I have the theorem below, I did some work but stuck at some point. Any help would be great.
Theorem. Let $U$ be an open subset of a compact Hausdorff space $X$ and $U^*$ is its one-point compactification. If $\phi:X \to U^*$ is defined by $\phi(x)=x$ if $x \in U$ and $\phi(x)= \infty$ if $x \in U^c$ then $\phi$ is continuous.
Proof. Let $V$ be open in $\tau_{U^*}$. Then if $\infty \notin V$ then we can say that $V \subset U$ and open in $\tau_{U}$. This implies that $V = U \cap W$ for some $W \in \tau_{X}$. So, $\phi^{-1}(V)=V$ which is open since both $U$ and $W$ is open in $X$.
If $\{\infty\} \notin V$, how can I show that $\phi^{-1}(V)$ is open in $X$?
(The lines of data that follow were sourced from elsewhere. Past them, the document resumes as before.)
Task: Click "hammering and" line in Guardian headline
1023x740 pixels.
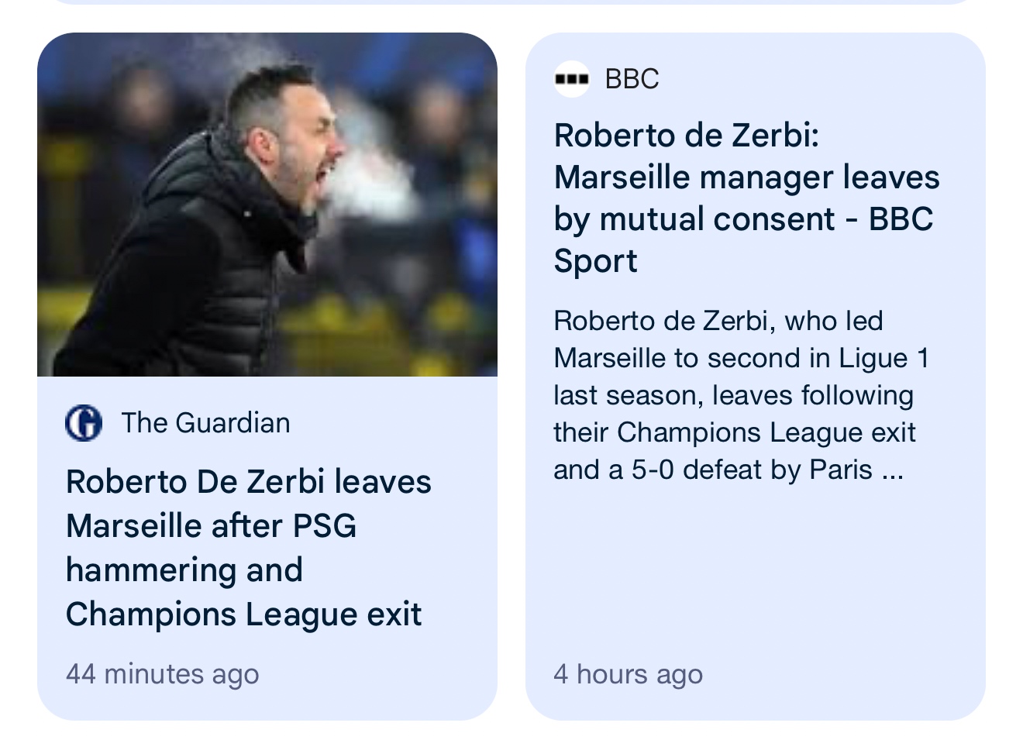Action: click(x=184, y=570)
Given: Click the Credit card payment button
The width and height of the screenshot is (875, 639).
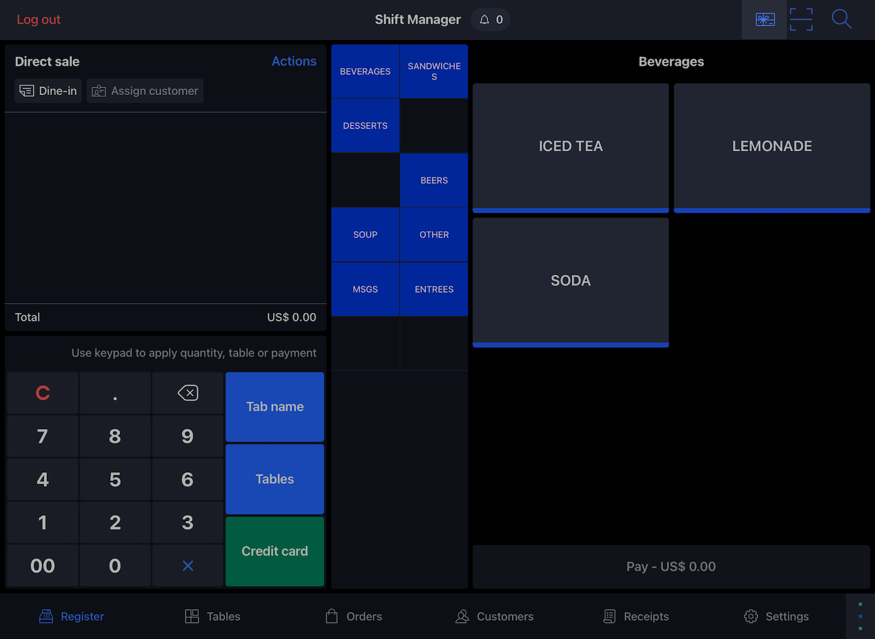Looking at the screenshot, I should tap(274, 552).
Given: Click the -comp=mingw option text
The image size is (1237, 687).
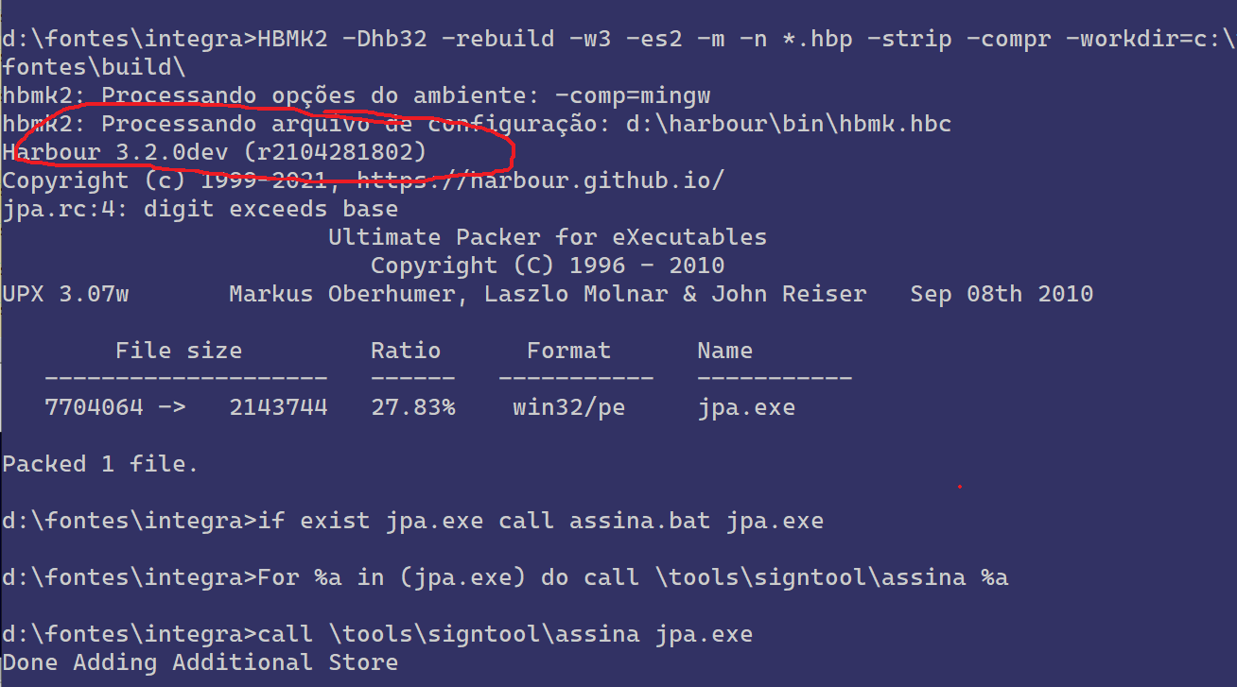Looking at the screenshot, I should tap(632, 95).
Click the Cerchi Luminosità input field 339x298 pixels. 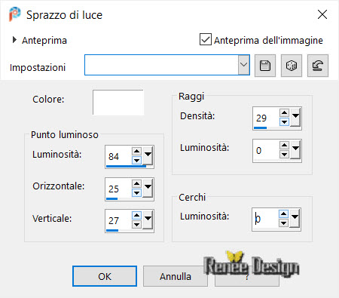265,220
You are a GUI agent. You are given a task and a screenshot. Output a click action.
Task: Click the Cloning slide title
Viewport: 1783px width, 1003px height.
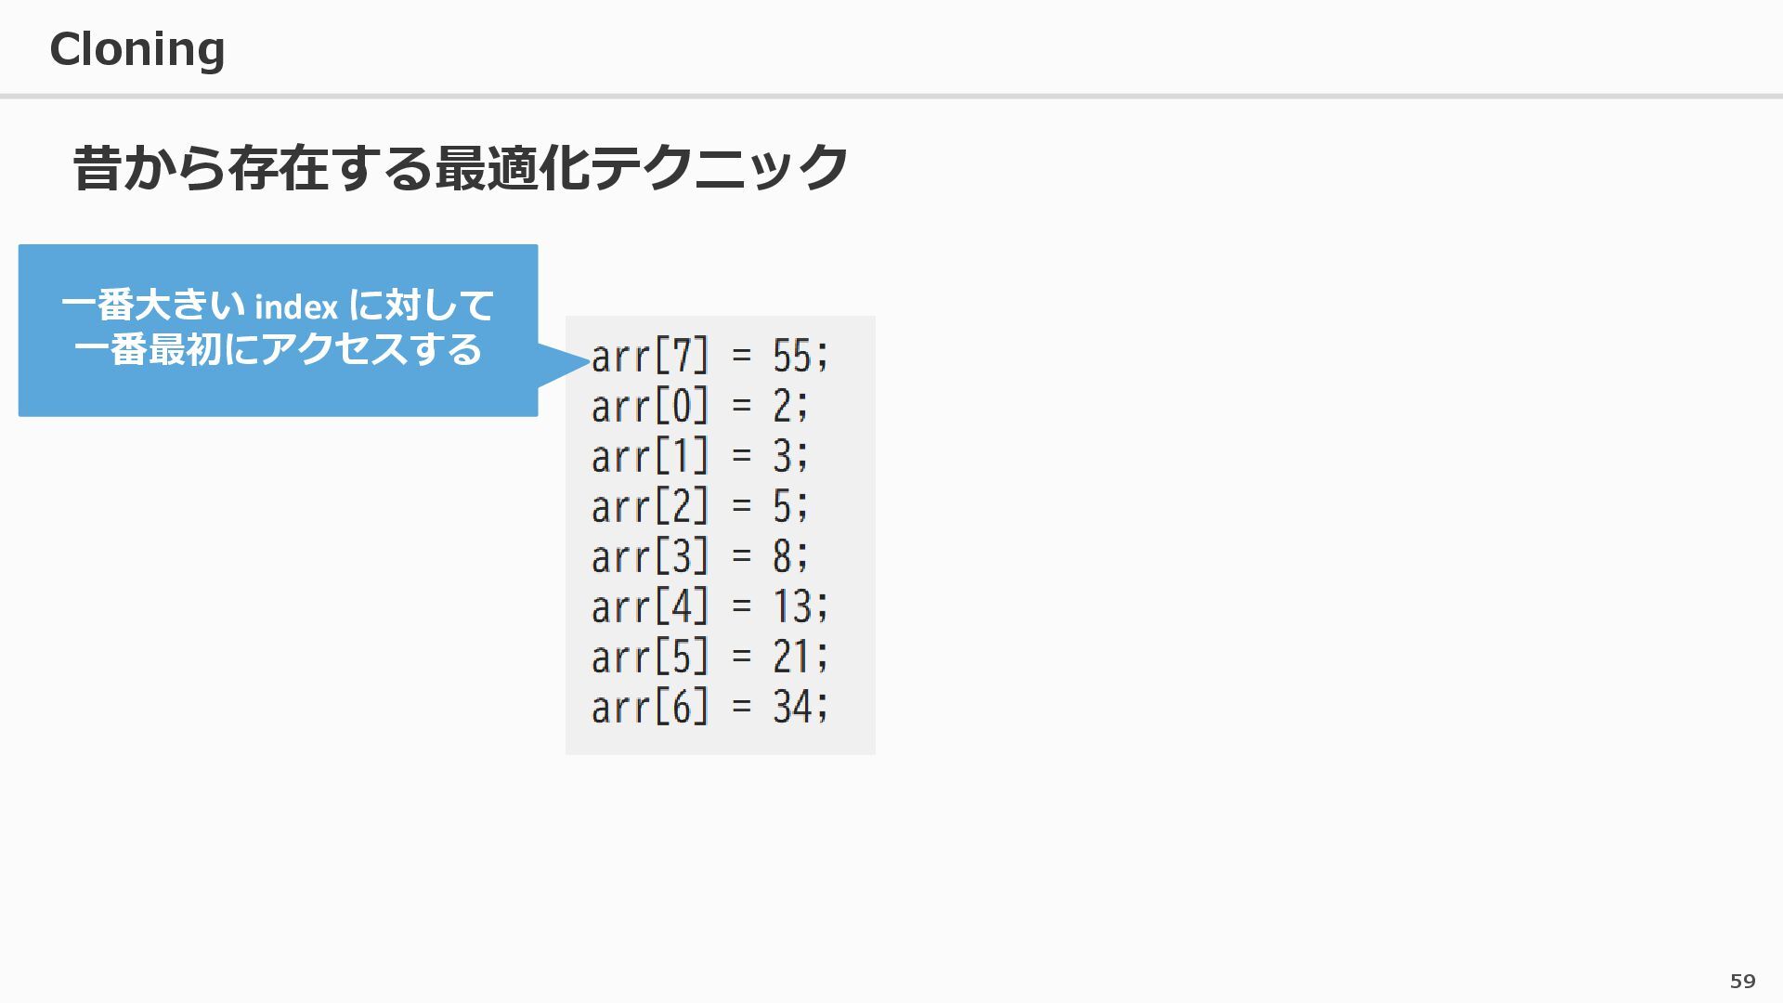tap(137, 49)
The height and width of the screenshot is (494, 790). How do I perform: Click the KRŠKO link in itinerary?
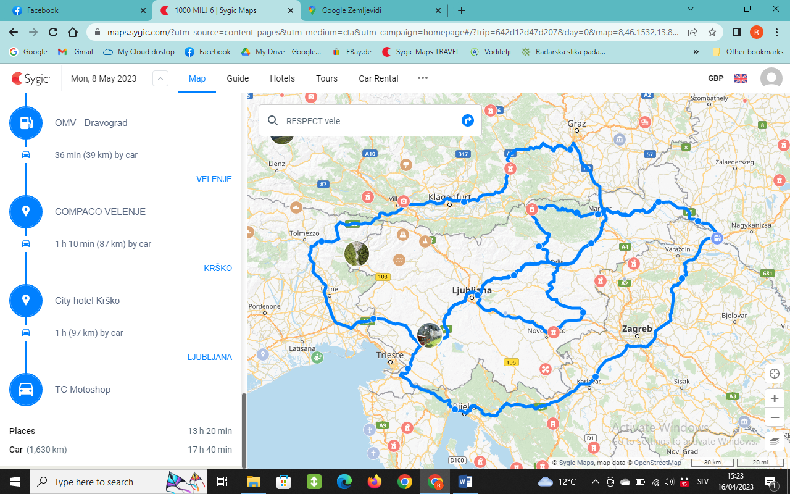[x=218, y=268]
If $\infty \in V$, then $U^* - V = U - V$ is compact. Since $X$ is Hausdorff, $U - V$ is closed in $U$. This implies that $U - (U - V)$ is open in $U$, thus open in $X$ because $U$ is open in $X$. Since $$\varphi^{-1}(V) = V - \{\infty\} = U - (U - V)$$ this is all we needed.